By being ultra thin, this filter allows you to use even wider than normal lenses without vignetting. Hoya has even gone to great lengths to reduce unwanted reflections by coating the inside of the filter ring with a matte black finish. The rings, however, are made of anodized aluminum which may cause galling against your lens if screwed on tightly. With a little care you may never have to worry about this filter getting stuck, but if it does it would be helpful to have a filter wrench in your bag. Filter wrenches are cheap and come in pairs in case you lose one.
As you might expect, the Hoya ND Pro 1 Digital does not introduce color casting into the image. Hoya's glass is not Schott, like the other glass filters in this list, but instead made from Hoya's own in-house glass making facility and the results are stellar.
German-made Heliopan filters offer class-leading performance and optical clarity. If you are looking to invest in a quality filter, a Heliopan ND ES neutral density filter delivers top-quality neutral density filtration with no color shifts or loss in image quality. Read Full Review
Though more popular in Europe, Heliopan has many fans stateside that swear by their products, as well. Heliopan is a German company known for expensive, high-quality products and their filter line is certainly no different. The Heliopan ND ES neutral density filter has all the hallmarks of a great filter, including the price.

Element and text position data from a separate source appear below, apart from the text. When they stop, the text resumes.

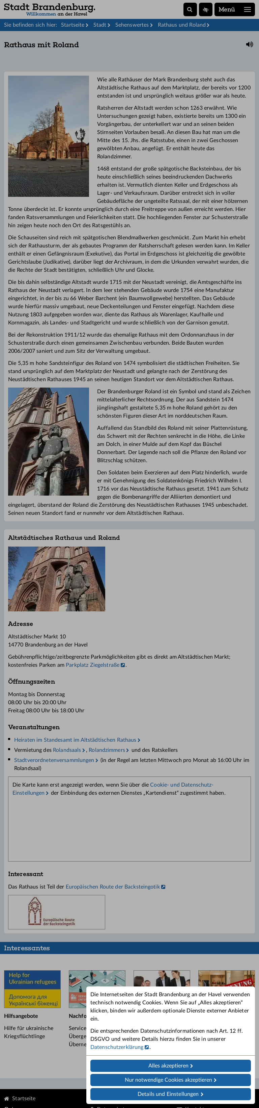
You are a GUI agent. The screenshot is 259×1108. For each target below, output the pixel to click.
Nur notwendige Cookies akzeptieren (168, 1080)
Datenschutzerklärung (116, 1047)
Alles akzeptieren (168, 1066)
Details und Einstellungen (168, 1094)
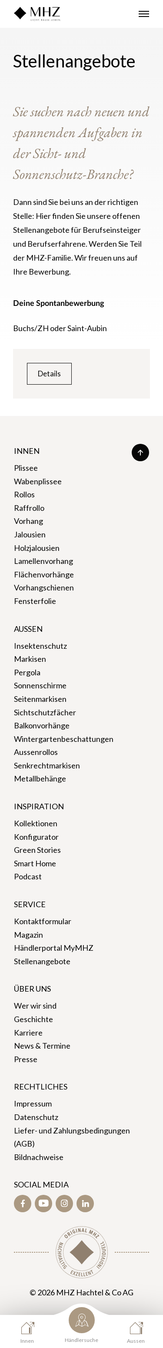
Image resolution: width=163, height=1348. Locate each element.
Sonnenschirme (40, 685)
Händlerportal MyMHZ (53, 947)
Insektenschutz (40, 646)
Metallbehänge (40, 778)
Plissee (26, 468)
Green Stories (37, 850)
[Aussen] (135, 1332)
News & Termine (42, 1045)
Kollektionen (35, 823)
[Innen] (27, 1332)
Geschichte (33, 1019)
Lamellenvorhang (43, 561)
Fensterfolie (35, 601)
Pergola (27, 672)
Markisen (30, 659)
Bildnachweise (38, 1157)
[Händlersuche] (81, 1327)
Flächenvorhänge (44, 574)
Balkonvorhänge (42, 725)
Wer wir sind (35, 1005)
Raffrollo (29, 508)
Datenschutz (36, 1117)
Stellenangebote (42, 961)
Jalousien (30, 534)
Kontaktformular (42, 921)
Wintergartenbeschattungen (63, 739)
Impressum (33, 1103)
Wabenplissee (38, 481)
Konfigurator (36, 837)
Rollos (24, 494)
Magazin (28, 934)
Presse (25, 1059)
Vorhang (28, 521)
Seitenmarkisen (40, 699)
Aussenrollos (36, 752)
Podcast (28, 876)
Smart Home (35, 863)
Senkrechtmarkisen (47, 765)
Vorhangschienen (44, 587)
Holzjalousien (37, 548)
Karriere (28, 1032)
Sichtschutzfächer (45, 712)
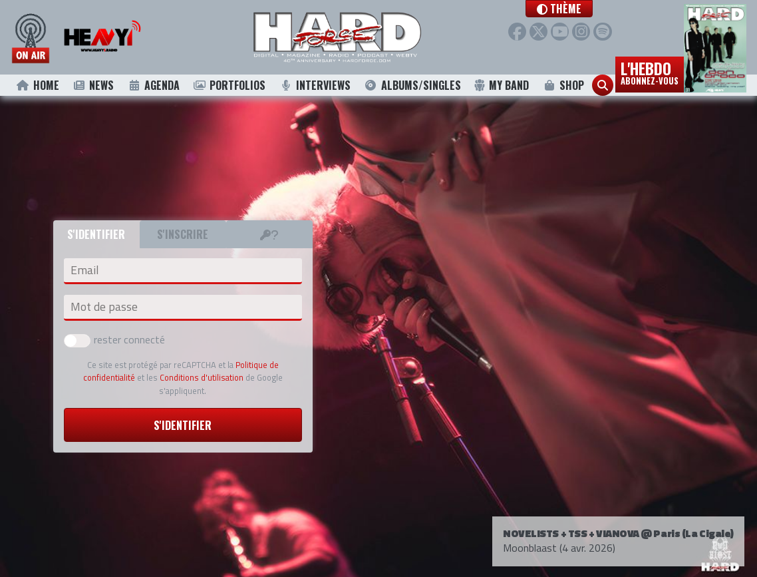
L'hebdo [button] (650, 72)
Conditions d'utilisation (201, 377)
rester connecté (114, 339)
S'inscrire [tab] (182, 234)
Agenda (153, 85)
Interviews (315, 85)
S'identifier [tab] (96, 234)
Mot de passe (104, 307)
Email (84, 270)
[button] (579, 8)
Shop (563, 85)
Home (37, 85)
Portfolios (229, 85)
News (93, 85)
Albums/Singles (412, 85)
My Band (501, 85)
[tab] (269, 234)
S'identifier (183, 425)
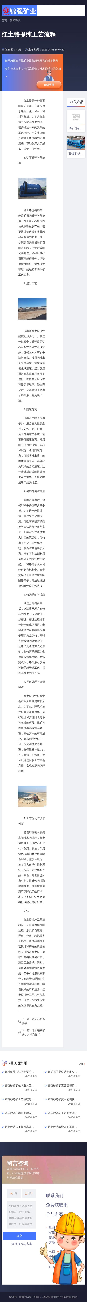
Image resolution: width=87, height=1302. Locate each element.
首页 (4, 20)
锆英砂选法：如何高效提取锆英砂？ (19, 1126)
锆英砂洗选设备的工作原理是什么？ (62, 1126)
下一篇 (33, 1032)
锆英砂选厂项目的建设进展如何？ (19, 1113)
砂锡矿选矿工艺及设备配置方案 (76, 153)
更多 (81, 1063)
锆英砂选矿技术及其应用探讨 (19, 1085)
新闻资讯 (15, 20)
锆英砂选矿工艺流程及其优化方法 (62, 1085)
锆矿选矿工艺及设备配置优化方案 (76, 128)
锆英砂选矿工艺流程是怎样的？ (19, 1099)
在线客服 (49, 84)
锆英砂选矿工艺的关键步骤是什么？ (62, 1113)
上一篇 (33, 1021)
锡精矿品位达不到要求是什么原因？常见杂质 (19, 1071)
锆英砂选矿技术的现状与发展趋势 (62, 1099)
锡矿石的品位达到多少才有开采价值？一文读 (62, 1071)
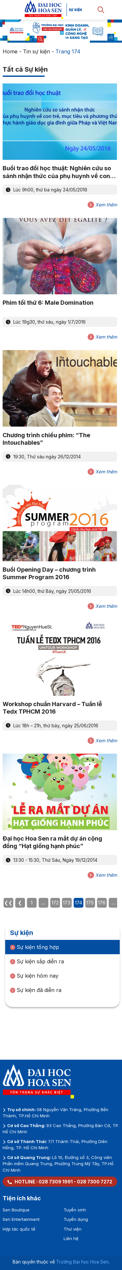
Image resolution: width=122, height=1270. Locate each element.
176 (101, 903)
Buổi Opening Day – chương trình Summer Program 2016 (49, 573)
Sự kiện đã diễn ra (35, 990)
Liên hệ (71, 1238)
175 (90, 903)
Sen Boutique (16, 1209)
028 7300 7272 (94, 1181)
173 (66, 903)
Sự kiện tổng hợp (34, 947)
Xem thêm (102, 205)
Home (10, 51)
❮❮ (8, 903)
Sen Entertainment (21, 1219)
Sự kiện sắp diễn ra (37, 961)
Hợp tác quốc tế (19, 1229)
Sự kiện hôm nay (34, 975)
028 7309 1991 (56, 1181)
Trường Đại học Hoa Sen (82, 1261)
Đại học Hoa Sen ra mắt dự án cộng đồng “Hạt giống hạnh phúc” (52, 842)
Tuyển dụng (76, 1219)
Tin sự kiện (36, 51)
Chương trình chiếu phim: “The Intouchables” (46, 439)
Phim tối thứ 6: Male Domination (48, 302)
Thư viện (72, 1229)
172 (55, 903)
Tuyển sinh (75, 1209)
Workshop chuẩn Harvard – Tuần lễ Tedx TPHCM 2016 (52, 708)
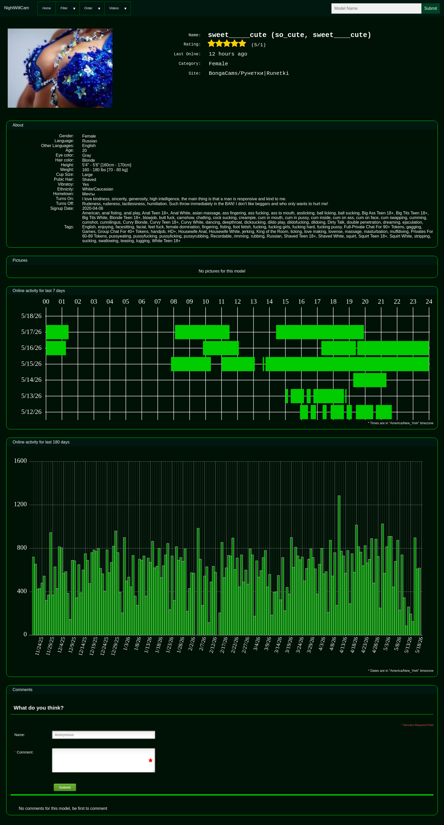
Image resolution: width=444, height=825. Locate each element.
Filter (64, 8)
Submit (65, 787)
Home (46, 8)
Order (88, 8)
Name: (19, 734)
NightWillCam (16, 8)
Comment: (23, 752)
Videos (114, 8)
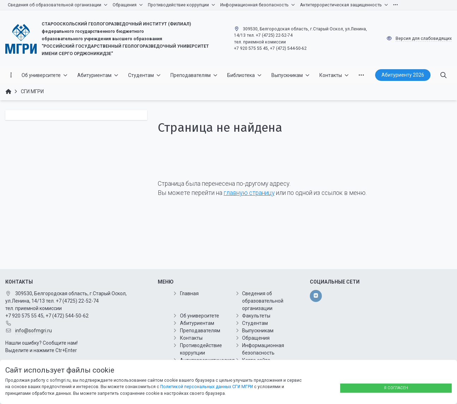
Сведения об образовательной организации (262, 301)
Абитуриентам (197, 323)
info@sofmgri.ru (33, 330)
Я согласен (396, 388)
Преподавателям (200, 330)
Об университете (199, 316)
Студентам (255, 323)
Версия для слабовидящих (424, 38)
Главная (189, 293)
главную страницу (249, 192)
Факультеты (256, 316)
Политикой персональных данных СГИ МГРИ (206, 386)
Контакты (191, 338)
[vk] (315, 296)
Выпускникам (257, 330)
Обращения (256, 338)
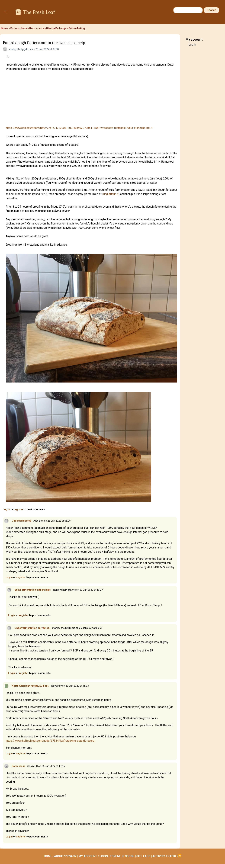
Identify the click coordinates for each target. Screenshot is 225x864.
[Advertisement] (91, 98)
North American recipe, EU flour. (30, 685)
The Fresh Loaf (39, 12)
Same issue (18, 766)
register (18, 509)
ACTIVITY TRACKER (165, 856)
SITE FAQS (143, 856)
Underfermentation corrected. (32, 628)
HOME (48, 856)
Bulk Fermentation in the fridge (33, 589)
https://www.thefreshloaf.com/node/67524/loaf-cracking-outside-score (50, 740)
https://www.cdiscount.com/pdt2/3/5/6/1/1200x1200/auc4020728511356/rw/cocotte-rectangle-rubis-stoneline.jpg (78, 128)
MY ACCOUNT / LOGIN (93, 856)
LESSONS (128, 856)
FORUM (115, 856)
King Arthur (109, 194)
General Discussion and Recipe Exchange (43, 28)
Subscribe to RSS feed (179, 855)
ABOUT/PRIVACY (65, 856)
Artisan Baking (77, 28)
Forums (14, 28)
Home (4, 28)
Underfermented (21, 520)
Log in (6, 509)
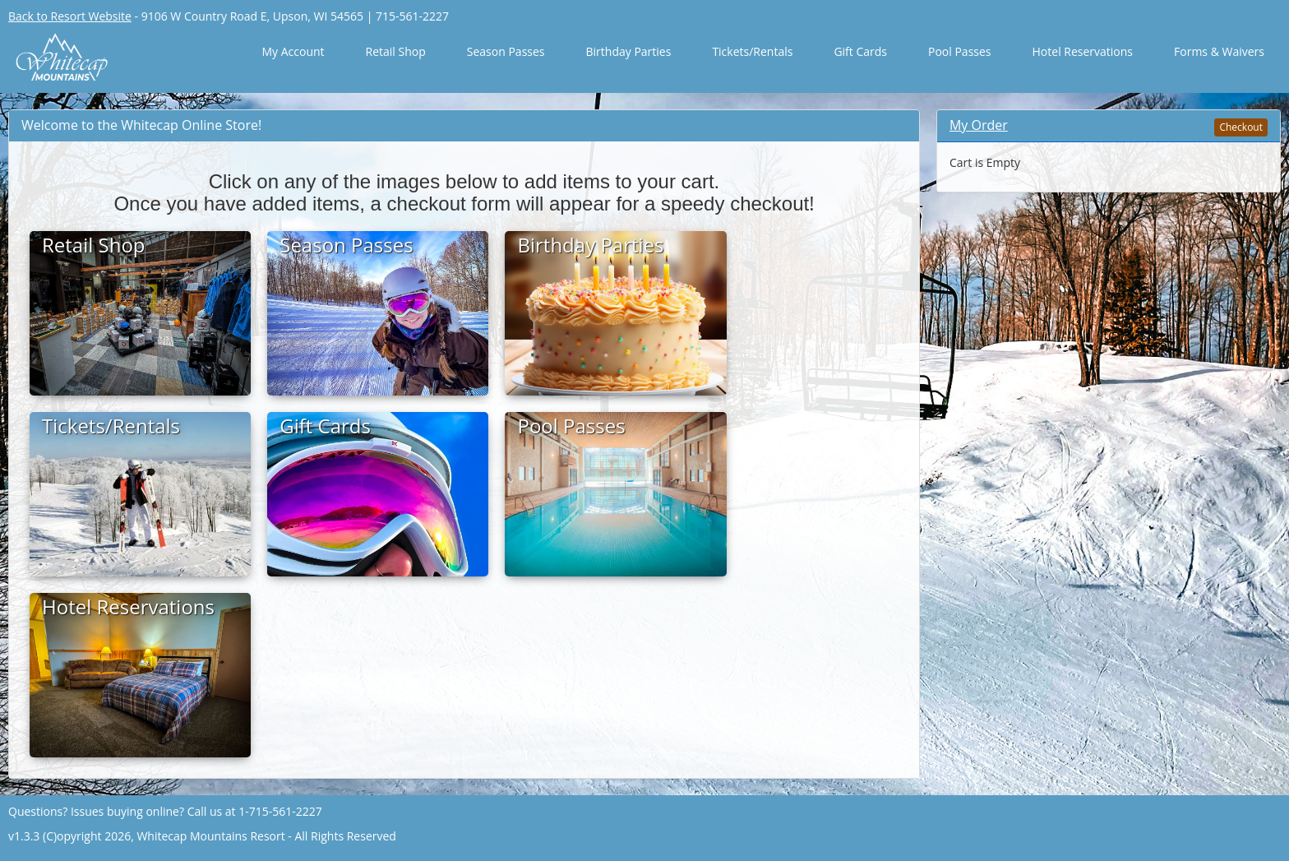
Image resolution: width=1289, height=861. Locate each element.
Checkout (1241, 127)
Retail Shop (396, 51)
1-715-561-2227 (280, 811)
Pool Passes (959, 51)
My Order (978, 125)
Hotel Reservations (1083, 51)
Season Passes (506, 51)
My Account (292, 51)
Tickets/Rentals (752, 51)
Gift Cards (860, 51)
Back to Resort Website (70, 16)
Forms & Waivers (1219, 51)
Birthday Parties (629, 51)
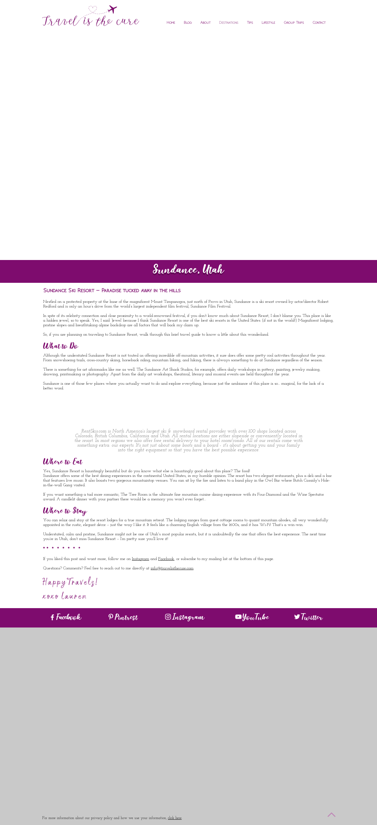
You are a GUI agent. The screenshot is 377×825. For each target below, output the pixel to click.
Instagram (140, 559)
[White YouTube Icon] (238, 617)
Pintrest (126, 618)
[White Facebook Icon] (52, 617)
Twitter (312, 618)
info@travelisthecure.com (172, 568)
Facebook (166, 559)
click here (175, 818)
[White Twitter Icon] (297, 617)
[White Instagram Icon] (168, 617)
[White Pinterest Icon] (111, 617)
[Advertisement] (188, 80)
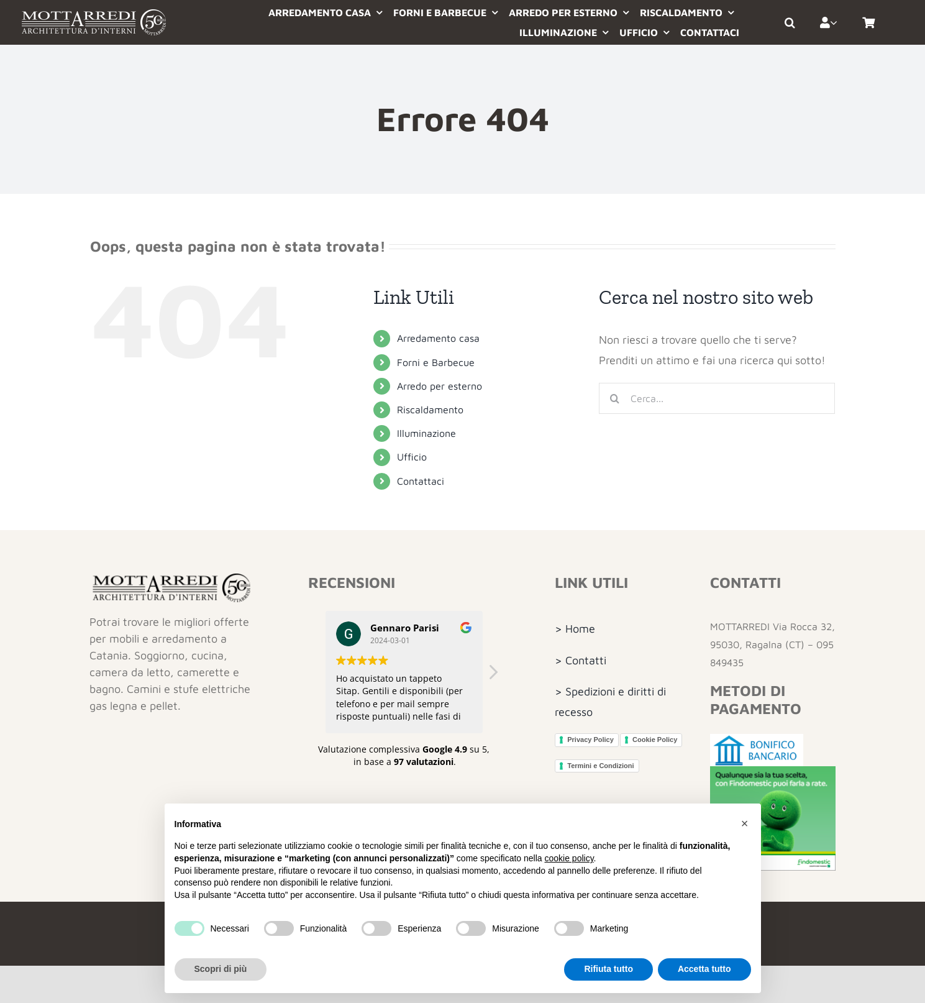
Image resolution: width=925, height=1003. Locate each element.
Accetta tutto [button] (704, 969)
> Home (575, 628)
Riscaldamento (430, 409)
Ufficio (412, 456)
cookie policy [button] (568, 858)
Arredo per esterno (439, 386)
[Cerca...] (717, 398)
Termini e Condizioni (600, 765)
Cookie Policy (654, 739)
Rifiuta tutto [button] (608, 969)
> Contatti (580, 660)
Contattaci (420, 481)
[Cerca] (614, 398)
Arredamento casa (438, 338)
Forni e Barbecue (436, 362)
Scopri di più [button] (220, 969)
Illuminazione (426, 433)
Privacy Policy (590, 739)
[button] (796, 22)
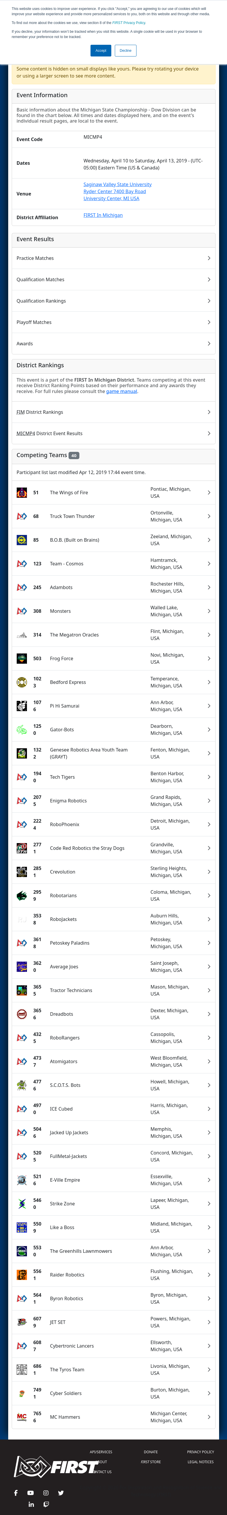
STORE (151, 1461)
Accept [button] (100, 51)
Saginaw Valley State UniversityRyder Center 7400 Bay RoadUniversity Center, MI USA (117, 191)
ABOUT (101, 1461)
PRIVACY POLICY (200, 1451)
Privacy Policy (128, 23)
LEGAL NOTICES (201, 1461)
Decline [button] (126, 51)
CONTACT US (101, 1471)
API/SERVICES (101, 1451)
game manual (121, 391)
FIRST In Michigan (103, 215)
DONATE (151, 1451)
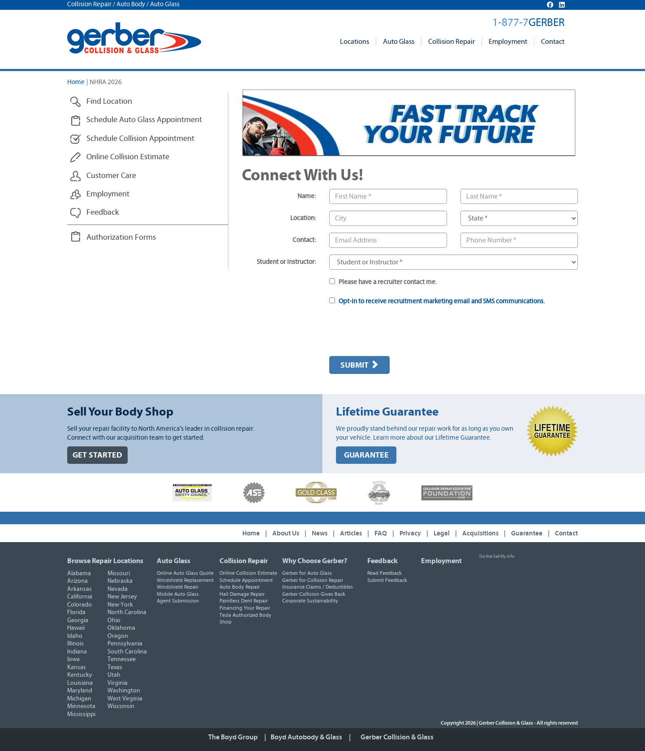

Heliopan ND ES filters are made with front-threaded brass rings to prevent sticking with other filters and allow for easy stacking. They are made from dual-sided single-coated, optically pure Schott glass and perform exceptionally well where color casting is concerned. Since it's not multi-coated, like the B+W MRC or the Hoya Pro 1 Digital, you can expect the Heliopan to suffer a little bit more from flaring, but it should still outperform the Singh-Ray in this regard. However, like the B+W, Hoya, and Singh-Ray products, the Heliopan handles neutral density filtration flawlessly, by not adding a color cast nor degrading the sharpness of the image.
Containing many up-market features, the B+W ND F-Pro SC neutral density filter offers a lot of bang for not many bucks. This filter does not introduce significant color cast and its front-threaded ring is made of brass, just like its far more expensive sibling. Made with industry-leading Schott glass, the B+W ND F-Pro even has coatings on each side of the filter to cut flare. Read Full Review
If excellent light filtering performance is just as important to you as not filtering all the money out of your wallet, the B+W ND .6 F-Pro SC neutral density filter is for you. The SC variant of B+W's neutral density filters offer many of the advantages of the more expensive MRC version at about half the cost. If money is an object, but you still demand top-on-the-line filtration, the B+W ND .6 F-Pro neutral density filter is for you.
You still get B+W's excellent neutral density performance which means no color casting despite the lower price point. Since this filter is in the F-Pro line it comes with front-threaded brass rings, just like the MRC version. And, as the "SC" denotes, this filter's glass is only single-coated on each side to help reduce flair and make it easier to clean, however you might find that it does not perform as well as the MRC variety where flare is concerned. Most budget filters don't have even a single coating, much less coat both sides.